Advertisement

Teaching Assistants Also Consider Strike Symbolic

Share
TIMES STAFF WRITERS

They are not the kind of people who normally carry picket signs--people such as Eugenia Sandaval, a 20-year-old college student; Jesus Tinoco, a 35-year-old Venezuelan who was a shop clerk in his native country, and Luis Villarreal, a former worker in an upholstery factory. Yet, they have embarked on a work stoppage with challenging cultural and educational implications.

They are among hundreds of striking Los Angeles Unified School District teaching assistants, many of whom see their 6-day-old strike for a union contract in starkly personal terms.

The majority of the district’s 10,000 teaching assistants are first-generation Latino immigrants. They tend to interpret the strike--especially its demand for medical insurance and guaranteed minimum hours--as a symbolic question of whether they will improve on the lives of their immigrant parents.

Advertisement

“I know the struggles my family went through,” said Gonzalo Ramirez, 19, a teaching assistant at 102nd Street Elementary School in Watts, who picketed in front of Manual Arts High School at a strike rally Monday morning.
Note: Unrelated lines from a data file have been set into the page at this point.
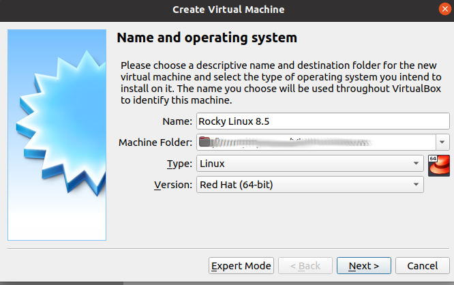The image size is (454, 285).
Task: Click the "Name:" field label
Action: pyautogui.click(x=177, y=121)
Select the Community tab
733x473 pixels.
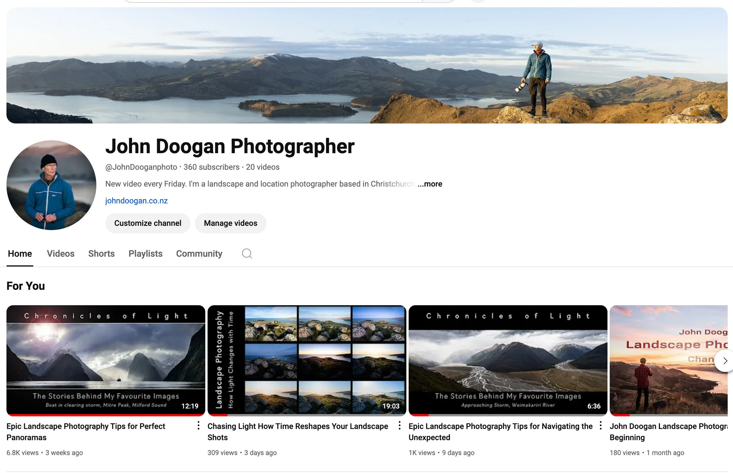point(199,254)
Ramirez’s mother, a Mexican immigrant, works for minimum wage at a restaurant. He takes college courses and hopes after graduating to become a high school math teacher. The effort to win a labor contract, he said, is “my chance to show them that this is the generation that can do something other than work at a restaurant.”

This determination--expressed last week when 150 teaching assistants noisily demonstrated during a school board meeting and then occupied board members’ chairs after the board fled--is forcing the district to confront an important long-range choice: Should the teaching assistants, who receive no health benefits, sick leave or paid holidays, be kept in their current status--treated, in effect, like the average American part-time worker? Or should they be upgraded to paraprofessional status because of the classroom work they do and because a significant proportion say they want to become teachers?

Because 70% are bilingual Latinas, those with aspirations to become educators represent the kind of teachers sorely lacking in the district, which has only one certified bilingual instructor for every 400 non-English-speaking students.

“The TAs can be a solution to the entire school problem,” said Carlos Barron, a bilingual teaching consultant in the district’s professional development office and a supporter of the strike. “If they (board members) want to solve the (bilingual education) problem, they shouldn’t throw away an opportunity.”

The key issues are demands for a guaranteed minimum workday of four hours, health benefits and a “career ladder” that would raise wages by 5% for teaching assistants who take a sufficient number of college courses. Wages currently run $8 to $10 an hour.

Advertisement

The board has resisted the demands, contending they are too expensive. The district has so far refused to guarantee hours and is willing only to pay half of the health benefits for those who work four hours or more a day. The district wants to retain a longstanding--but not always enforced--requirement that they attend college in their spare time, something the union wants to abolish.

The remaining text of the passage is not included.